A noite de Heriberto não tinha sido muito diferente. Fantasiava com a sensação de ter Victoria em seus braços, desfrutando de suas carícias e da impreterível repetição do movimento do deslizar de seu pênis por sua vulva úmida perfeitamente encaixada a ele, delirando em gemidos e instintos selvagens. E depois de tudo isso, vinha a ternura de senti-la dormir sobre seu peito, sexualmente satisfeita e com a alma também contentada pelo amor verdadeiro. Sua, unicamente sua.

Victoria terminava de se arrumar e olhou-se no espelho em busca daquela confiança que havia perdido com tantos golpes. Ela havia escolhido uma blusa de seda branca com bolas negras e a gola até o pescoço combinada a uma saia preta justa que ia até um pouco acima de seus joelhos. Alguns acessórios, os cabelos soltos e a maquiagem leve faziam-na sentir pronta para falar com Fernanda e os outros conselheiros, mas por dentro toda a insegurança aparecia, precisava de Heriberto, era um fato.
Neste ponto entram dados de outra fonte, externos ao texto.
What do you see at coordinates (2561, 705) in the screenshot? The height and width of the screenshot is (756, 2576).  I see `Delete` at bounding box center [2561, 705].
Saiu de casa antes das 8 da manhã, pensando em tentar uma conversa com Fernanda antes da reunião, não se conformava de que a relação das duas tivesse terminado tão trincada por uma sucessão de maus entendidos e o gênio de Fernanda, tão parecido com a da mãe. Em um semáforo, uma chamada entrou pelo painel do carro que tinha o bluetooth pareado e Victoria atendeu com o botão do volante.

— Victoria, onde você está? — Indagou Antonieta aparentando nervosismo.

— Acabei de sair de casa, estou indo para a Casa Victoria. — Respondeu ela intrigada pelo nervosismo da amiga.

— Não venha! — Ela disse enfática. — Não chegue antes das 11, Fernanda acabou de me dizer que espera que você não a procure antes da reunião porque ela vai passar toda a manhã reunida com não sei quem, não sei onde, já até saiu. Deixou ordens para que te barrem caso você tente entrar, eu não sei o que acontece com essa garota, parece possuída por um espírito ruim! — Não viu quando soltou as palavras sem nenhum rodeio.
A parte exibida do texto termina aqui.